DATASET ENTRIES Block Start

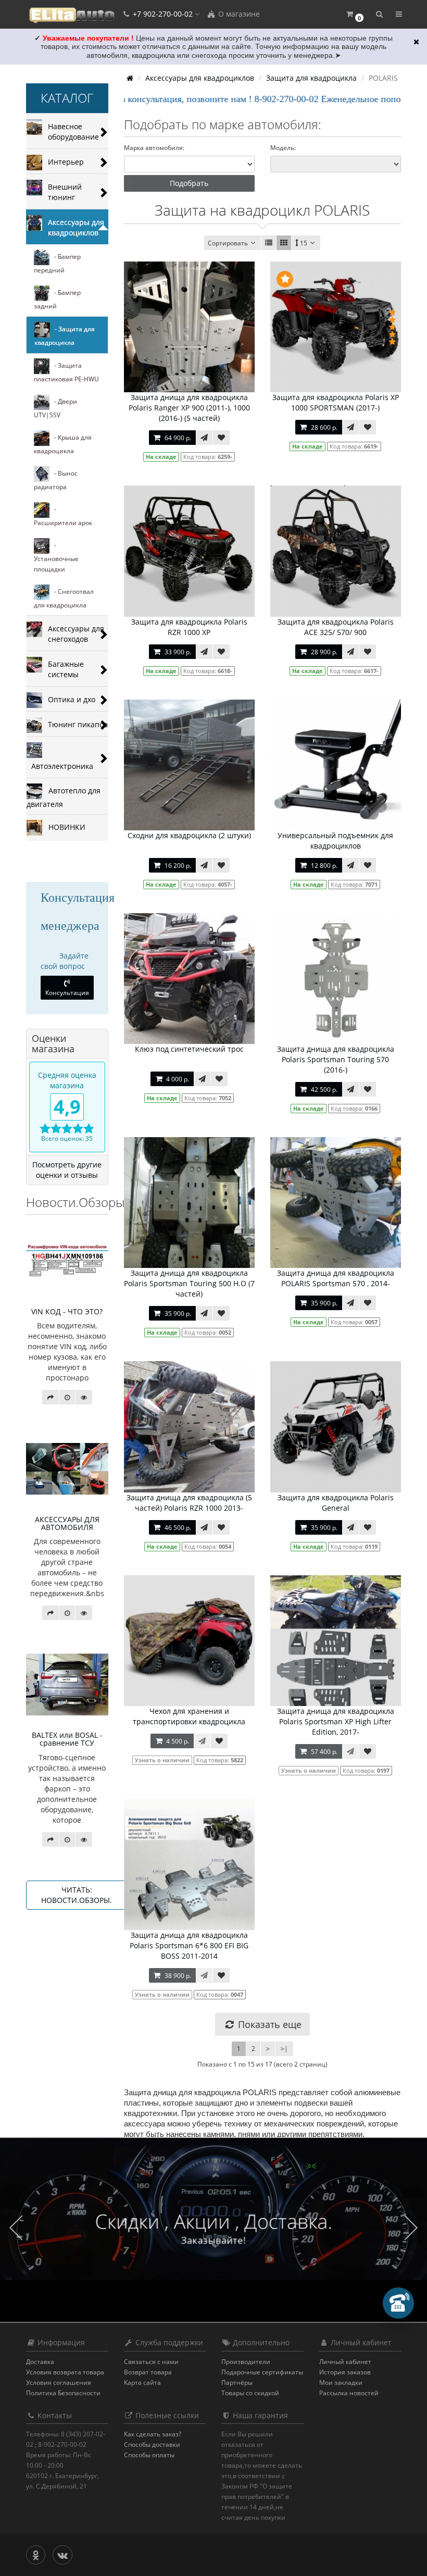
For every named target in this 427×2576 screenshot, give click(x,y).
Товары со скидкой (250, 2392)
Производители (245, 2361)
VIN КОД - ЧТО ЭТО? (67, 1311)
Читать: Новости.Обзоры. (76, 1895)
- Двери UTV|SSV (55, 408)
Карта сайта (142, 2382)
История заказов (345, 2372)
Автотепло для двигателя (64, 796)
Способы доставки (152, 2444)
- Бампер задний (57, 299)
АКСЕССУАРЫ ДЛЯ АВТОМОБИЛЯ (67, 1523)
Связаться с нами (151, 2361)
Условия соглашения (58, 2382)
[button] (354, 14)
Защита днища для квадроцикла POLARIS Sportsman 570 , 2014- (335, 1278)
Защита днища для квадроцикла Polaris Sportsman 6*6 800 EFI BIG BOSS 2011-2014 (189, 1945)
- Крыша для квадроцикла (63, 444)
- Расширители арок (63, 516)
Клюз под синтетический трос (189, 1049)
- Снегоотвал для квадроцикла (64, 598)
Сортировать (228, 243)
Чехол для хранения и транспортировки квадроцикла (189, 1716)
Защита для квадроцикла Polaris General (336, 1502)
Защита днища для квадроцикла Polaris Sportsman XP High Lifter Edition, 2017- (335, 1721)
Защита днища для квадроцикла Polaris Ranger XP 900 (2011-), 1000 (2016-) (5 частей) (189, 407)
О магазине (238, 14)
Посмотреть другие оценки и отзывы (67, 1170)
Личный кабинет (345, 2361)
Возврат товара (148, 2372)
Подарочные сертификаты (262, 2372)
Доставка (40, 2361)
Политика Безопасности (63, 2392)
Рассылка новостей (349, 2392)
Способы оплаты (149, 2454)
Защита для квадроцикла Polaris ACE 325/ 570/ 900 (336, 627)
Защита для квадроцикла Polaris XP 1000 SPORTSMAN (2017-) (335, 402)
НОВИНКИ (63, 826)
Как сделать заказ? (152, 2434)
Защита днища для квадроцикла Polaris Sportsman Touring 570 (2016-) (335, 1059)
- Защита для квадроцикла (64, 336)
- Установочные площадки (56, 557)
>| (284, 2048)
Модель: (283, 147)
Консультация (67, 992)
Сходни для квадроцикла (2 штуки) (189, 835)
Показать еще (268, 2024)
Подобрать (189, 183)
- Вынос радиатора (56, 480)
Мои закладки (340, 2382)
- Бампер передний (57, 263)
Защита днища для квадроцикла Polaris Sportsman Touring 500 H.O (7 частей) (189, 1283)
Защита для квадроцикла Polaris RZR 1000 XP (189, 627)
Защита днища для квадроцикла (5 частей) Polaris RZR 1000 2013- (189, 1502)
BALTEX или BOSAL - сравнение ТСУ (67, 1739)
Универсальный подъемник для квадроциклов (335, 840)
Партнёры (237, 2382)
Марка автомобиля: (154, 147)
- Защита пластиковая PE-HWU (66, 372)
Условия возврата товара (65, 2372)
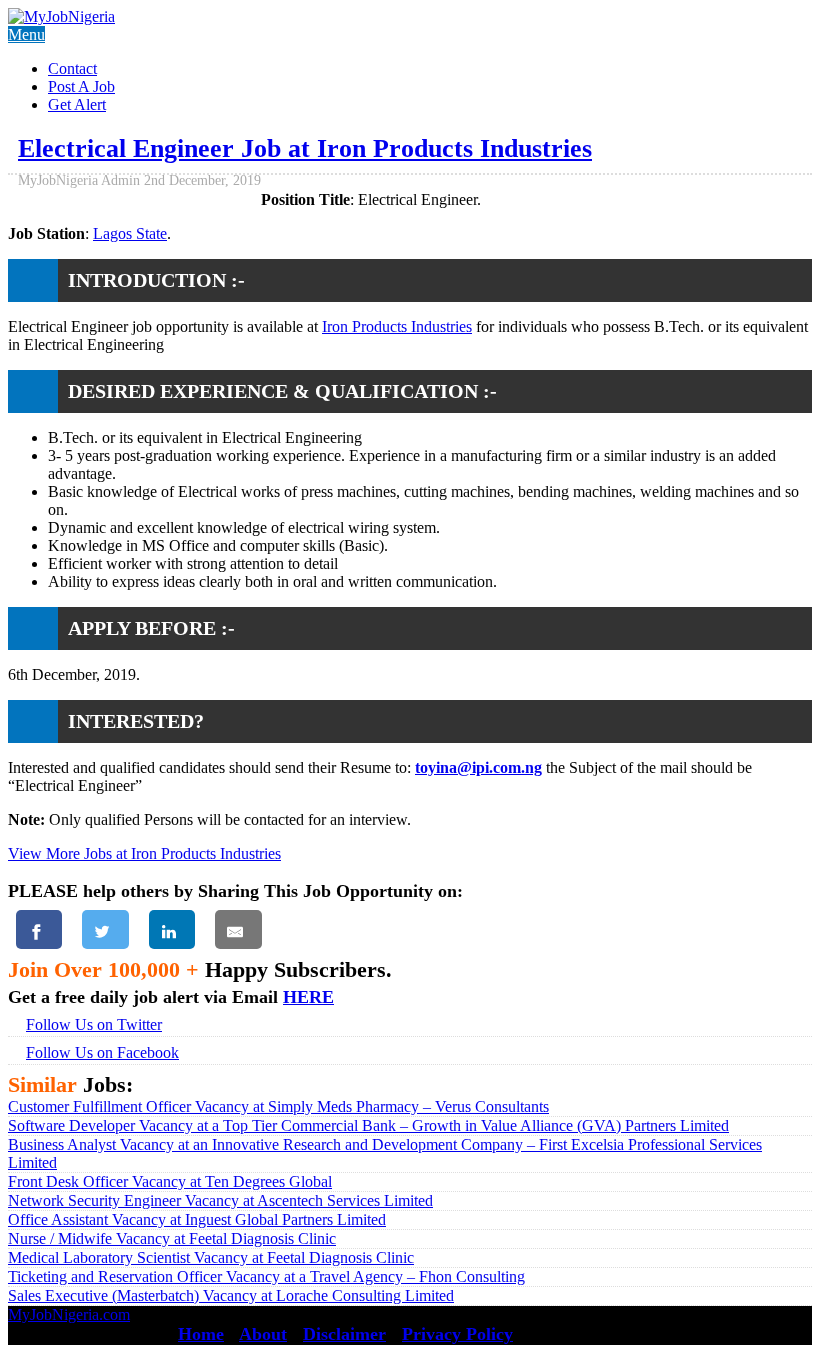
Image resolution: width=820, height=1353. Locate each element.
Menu (26, 34)
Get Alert (77, 104)
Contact (72, 68)
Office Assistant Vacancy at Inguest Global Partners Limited (197, 1219)
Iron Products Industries (397, 326)
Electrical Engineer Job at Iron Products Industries (305, 148)
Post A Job (81, 86)
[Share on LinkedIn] (172, 929)
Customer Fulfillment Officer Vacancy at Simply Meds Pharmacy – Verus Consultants (278, 1106)
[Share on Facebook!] (39, 929)
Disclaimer (344, 1334)
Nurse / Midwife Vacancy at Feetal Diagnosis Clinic (172, 1238)
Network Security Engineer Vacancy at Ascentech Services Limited (220, 1200)
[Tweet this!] (105, 929)
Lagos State (130, 233)
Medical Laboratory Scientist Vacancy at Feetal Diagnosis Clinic (211, 1257)
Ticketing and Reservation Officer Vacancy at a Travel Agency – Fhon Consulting (266, 1276)
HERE (308, 997)
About (263, 1334)
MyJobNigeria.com (69, 1314)
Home (201, 1334)
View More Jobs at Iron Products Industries (144, 853)
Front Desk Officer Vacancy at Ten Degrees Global (170, 1181)
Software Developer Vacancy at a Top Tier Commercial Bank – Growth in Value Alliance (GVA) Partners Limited (368, 1125)
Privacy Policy (457, 1334)
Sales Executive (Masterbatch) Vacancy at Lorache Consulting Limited (231, 1295)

DATASET ENTRIES Block End

WORK TO BE COMPLETED: How many of the lines in the records include the word "Industries"? Only the number should be given.

SOLUTION: 3